Source >>

++++++++

Tout à fait, l'esclavage représente, dès la Révolution, une contradiction interne majeure qui, selon certains Pères fondateurs (Jefferson par exemple), pouvait à terme compromettre gravement la stabilité du système américain.
D'une part, en s'opposant au dogme central du capitalisme libéral: tout individu doit pouvoir profiter du produit de son travail et de ses talents, et améliorer ainsi sa condition.
D'autre part, en violant les concepts au nom desquels avait été menée la Révolution: liberté individuelle, droits naturels, rebellion légitime contre la tyrannie et l'injustice.
Les patriotes américains dénonçaient "l'esclavage " (au sens figuré) dans lequel les maintenait la couronne britannique, alors même qu'ils imposaient l'esclavage (au sens propre) à leur main d'oeuvre noire.
8 sur 12 des premiers présidents américains étaient propriétaires d'esclaves; pour un Washington qui a émancipé la majorité de ses esclaves dans son testament, la majorité d'entre eux ne l'ont pas fait--en particulier Jefferson.
Le Républicanisme relativement égalitaire de la Révolution posait que tous les hommes étaient égaux en droit; comment alors justifier le fait que certains hommes prétendaient avoir le droit d'en réduire d'autres en esclavage, alors qu'il refusaient que ce traitement leur soit appliqué?

++++++++

Données enregistrées:
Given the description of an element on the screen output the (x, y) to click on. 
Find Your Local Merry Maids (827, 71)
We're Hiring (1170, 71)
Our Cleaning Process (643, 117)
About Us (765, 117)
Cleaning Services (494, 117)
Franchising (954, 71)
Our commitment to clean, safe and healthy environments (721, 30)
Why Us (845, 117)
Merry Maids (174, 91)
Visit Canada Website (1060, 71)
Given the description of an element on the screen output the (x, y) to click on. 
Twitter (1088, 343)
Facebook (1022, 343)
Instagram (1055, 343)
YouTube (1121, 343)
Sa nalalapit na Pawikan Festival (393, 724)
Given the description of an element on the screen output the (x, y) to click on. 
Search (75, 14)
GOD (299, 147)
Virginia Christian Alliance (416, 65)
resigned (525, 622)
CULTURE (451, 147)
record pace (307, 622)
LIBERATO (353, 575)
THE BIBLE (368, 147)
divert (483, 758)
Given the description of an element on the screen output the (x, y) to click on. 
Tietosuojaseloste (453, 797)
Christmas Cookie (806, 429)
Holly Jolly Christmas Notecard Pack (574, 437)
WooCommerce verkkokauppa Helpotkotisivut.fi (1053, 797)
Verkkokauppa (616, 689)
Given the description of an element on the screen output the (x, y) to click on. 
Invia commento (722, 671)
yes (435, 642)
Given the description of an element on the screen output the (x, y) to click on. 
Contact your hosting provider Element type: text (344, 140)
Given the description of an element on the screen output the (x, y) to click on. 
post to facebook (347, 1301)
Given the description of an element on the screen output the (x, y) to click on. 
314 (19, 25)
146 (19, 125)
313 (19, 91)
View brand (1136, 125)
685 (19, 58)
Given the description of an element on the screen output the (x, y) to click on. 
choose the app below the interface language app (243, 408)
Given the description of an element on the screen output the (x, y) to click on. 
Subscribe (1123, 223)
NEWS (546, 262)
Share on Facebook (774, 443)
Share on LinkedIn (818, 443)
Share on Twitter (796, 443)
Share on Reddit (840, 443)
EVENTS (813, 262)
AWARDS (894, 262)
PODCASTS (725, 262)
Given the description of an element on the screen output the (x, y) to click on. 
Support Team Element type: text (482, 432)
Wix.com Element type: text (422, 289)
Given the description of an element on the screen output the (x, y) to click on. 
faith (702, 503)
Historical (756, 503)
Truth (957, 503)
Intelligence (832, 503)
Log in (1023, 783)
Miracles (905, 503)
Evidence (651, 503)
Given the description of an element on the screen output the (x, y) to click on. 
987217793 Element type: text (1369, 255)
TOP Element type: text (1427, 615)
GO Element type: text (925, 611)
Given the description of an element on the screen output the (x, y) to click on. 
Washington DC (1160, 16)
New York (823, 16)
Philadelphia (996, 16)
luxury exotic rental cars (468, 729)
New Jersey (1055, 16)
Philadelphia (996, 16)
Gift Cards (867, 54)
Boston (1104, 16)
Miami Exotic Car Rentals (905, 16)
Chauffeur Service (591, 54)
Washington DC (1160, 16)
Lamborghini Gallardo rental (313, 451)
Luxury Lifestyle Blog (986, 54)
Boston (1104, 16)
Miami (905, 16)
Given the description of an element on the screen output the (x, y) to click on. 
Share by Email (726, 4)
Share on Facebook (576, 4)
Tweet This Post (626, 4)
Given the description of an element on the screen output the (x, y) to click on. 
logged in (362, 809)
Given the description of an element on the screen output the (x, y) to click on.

++++++++

Mettez à jour le passage du texte sur l'esclavage, de "Les patriotes américains" jusqu'à "fait--en particulier Jefferson." inclus, en remplaçant "couronne britannique" par "monarchie anglaise".

Les patriotes américains dénonçaient "l'esclavage " (au sens figuré) dans lequel les maintenait la monarchie anglaise, alors même qu'ils imposaient l'esclavage (au sens propre) à leur main d'oeuvre noire.
8 sur 12 des premiers présidents américains étaient propriétaires d'esclaves; pour un Washington qui a émancipé la majorité de ses esclaves dans son testament, la majorité d'entre eux ne l'ont pas fait--en particulier Jefferson.